(SOURCE MATERIAL)
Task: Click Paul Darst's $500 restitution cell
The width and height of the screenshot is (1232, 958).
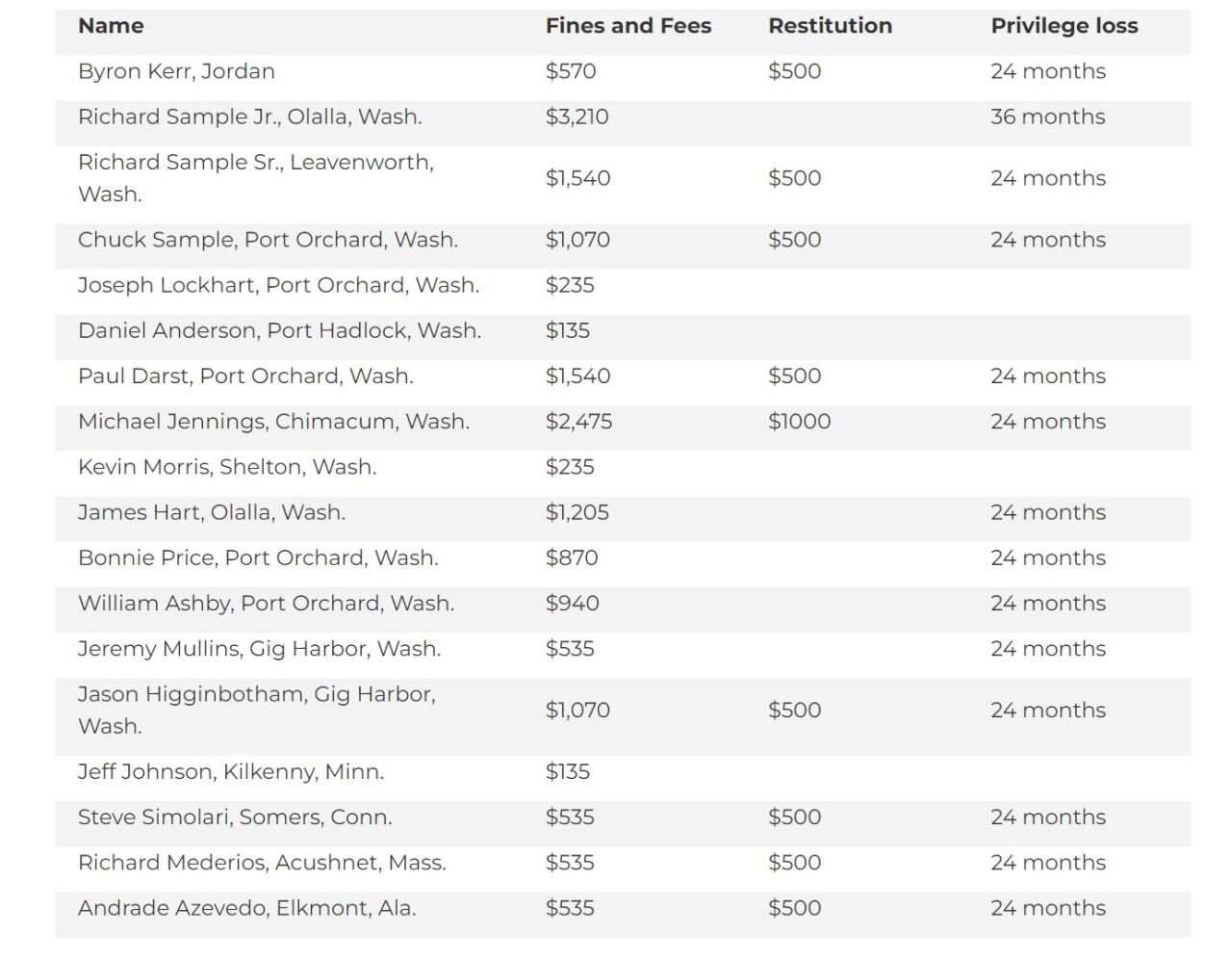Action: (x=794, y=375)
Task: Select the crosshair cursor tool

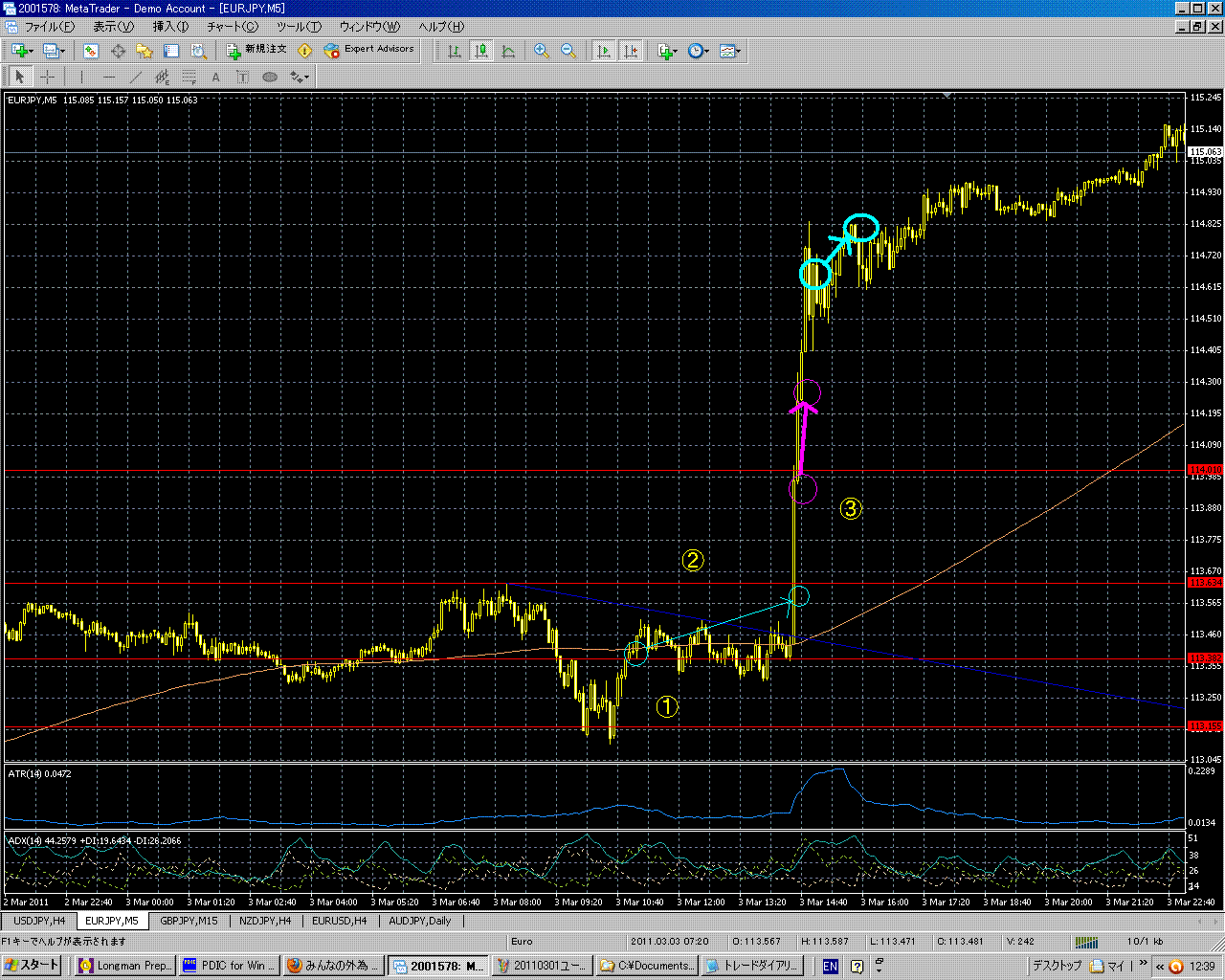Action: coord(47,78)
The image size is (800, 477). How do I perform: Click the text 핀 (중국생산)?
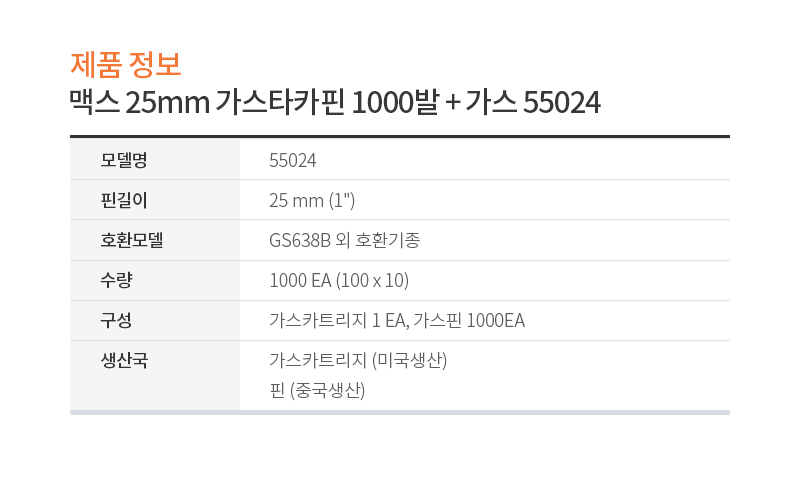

* * *

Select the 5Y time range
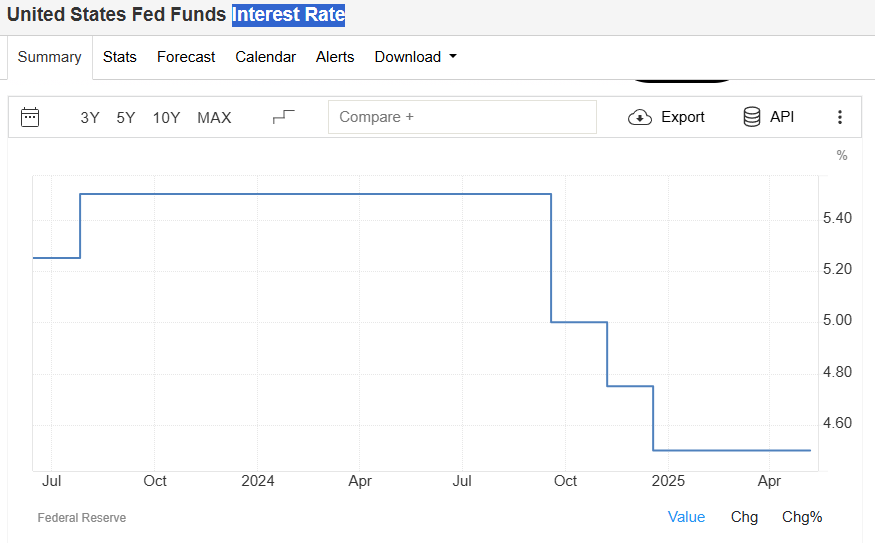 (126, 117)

(THE PROBLEM) Say how many lines of the listing above include the word "Click", giving the number alone.

(ANSWER BELOW) 2